Pero en lugar de cocinar mucho y luego simplemente comerme las sobras, algo que no puedo hacer y de lo que pienso hablar con mi terapeuta algún día, ideé una nueva solución que funcionaba con mi espíritu de mostrar amor a través de la comida: llevar los extras como comidas a mis amigos. Varios de mis amigos vivían solos, no les gustaba cocinar o habían perdido sus trabajos a causa de la pandemia, así que llevarles comida no solo me ayudaba a mí, sino que también les ayudaba a ellos de una manera práctica y necesaria: era tanto combustible como compañerismo, pero sin las asociaciones religiosas.
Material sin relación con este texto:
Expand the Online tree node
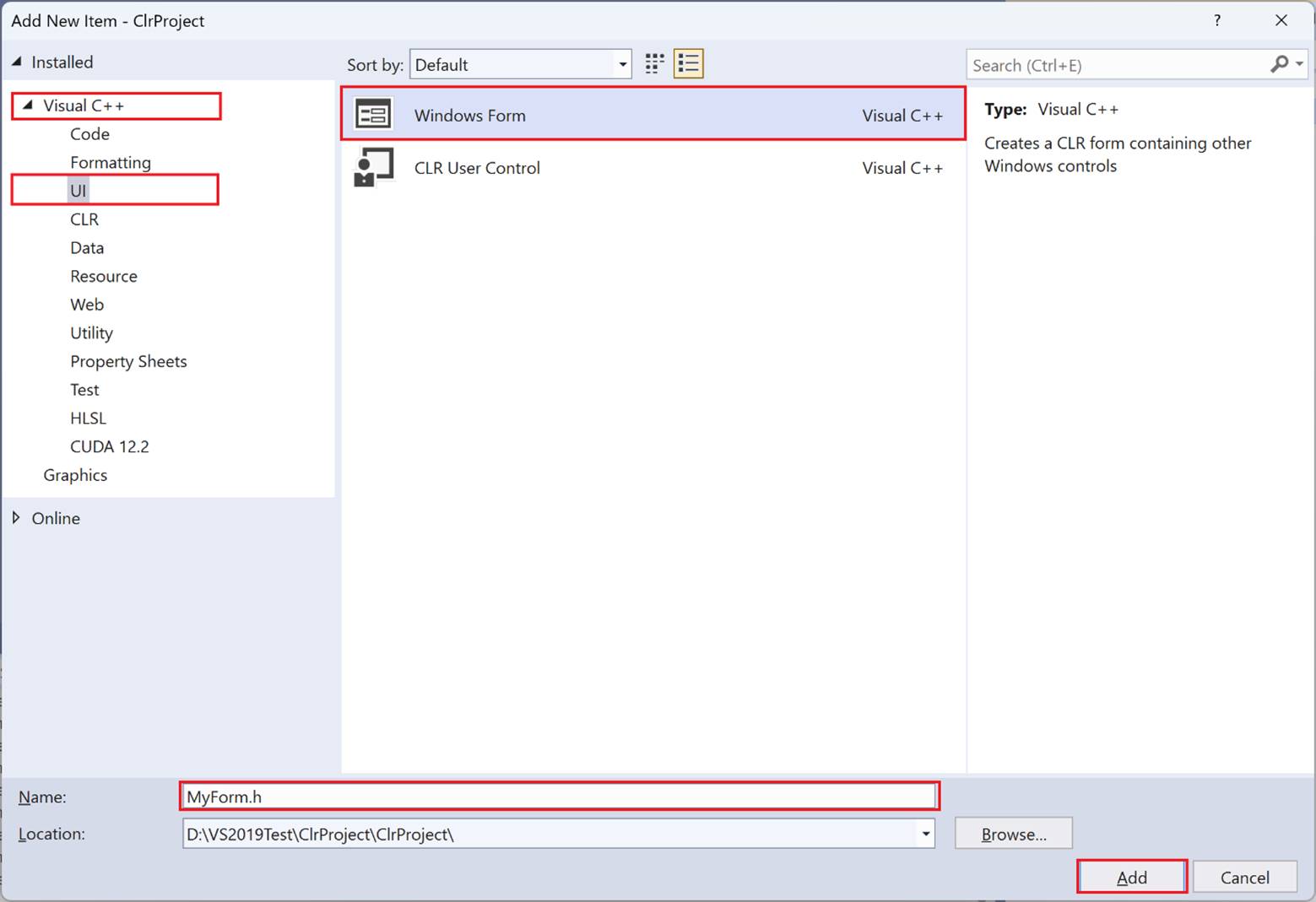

Sin embargo, en lugar de llevar a mis amigos un triste recipiente de plástico con las sobras, preparaba “comida casera para llevar”, empaquetando los alimentos en recipientes de papel de aluminio destinados a ser cocinados completamente o calentados en el horno o en el microondas para que los platos estuvieran en su mejor momento, y no en versiones reconstituidas que vieron su mejor vida días antes. ¿Ese gran asado de cerdo, el pastel de tres capas o la sartén de cuartos de calabaza asada? Todos encontraron un hogar con mis amigos que nunca habrían preparado esa comida para ellos mismos.

Este aspecto de dar comida no es nuevo, por supuesto. Durante mi infancia en Mississippi, a menudo se regalaban grandes comidas a nuestros amigos y familiares en momentos de angustia o necesidad. Si había una muerte en la familia o alguien que conocías había tenido un accidente automovilístico o una estancia prolongada en el hospital, entregabas grandes bandejas de comida: lasaña, asado, macarrones con queso y cualquier número de guisos horneados en una sola cacerola. Estos platos se podían racionar, recalentar y consumir durante varias comidas, de modo que el destinatario estaba atendido durante días.

Incluso los buenos momentos pueden venir acompañados de circunstancias difíciles. Mudarse a una casa en la que la cocina no estaba operativa era la mejor oportunidad para dar una comida a los amigos para que no tuvieran que depender de la comida rápida durante una semana. Y cualquier familia con un recién nacido puede dar fe del poder que una comida preparada con cariño aporta a las nuevas mamás o a las parejas que se enfrentan a noches de insomnio y a un aislamiento que puede parecer una prisión. Es una cosa menos de la que preocuparse.

Ese pequeño acto puede aportar cantidades exponencialmente mayores de alegría a cualquiera en esta pandemia: un trauma vital colectivo que golpea a todos al mismo tiempo, y en su mayoría de la misma manera, con niveles interminables de estrés. Pero cuando todo está tan mal siempre, es fácil olvidar cómo algo tan aparentemente pequeño como una comida regalada trajo el mayor alivio en tiempos difíciles pasados. Y en nuestro estado de adversidad, es un acto que nos permite otorgar un gesto táctil e impactante de amistad y amor mientras debemos, todavía, permanecer separados.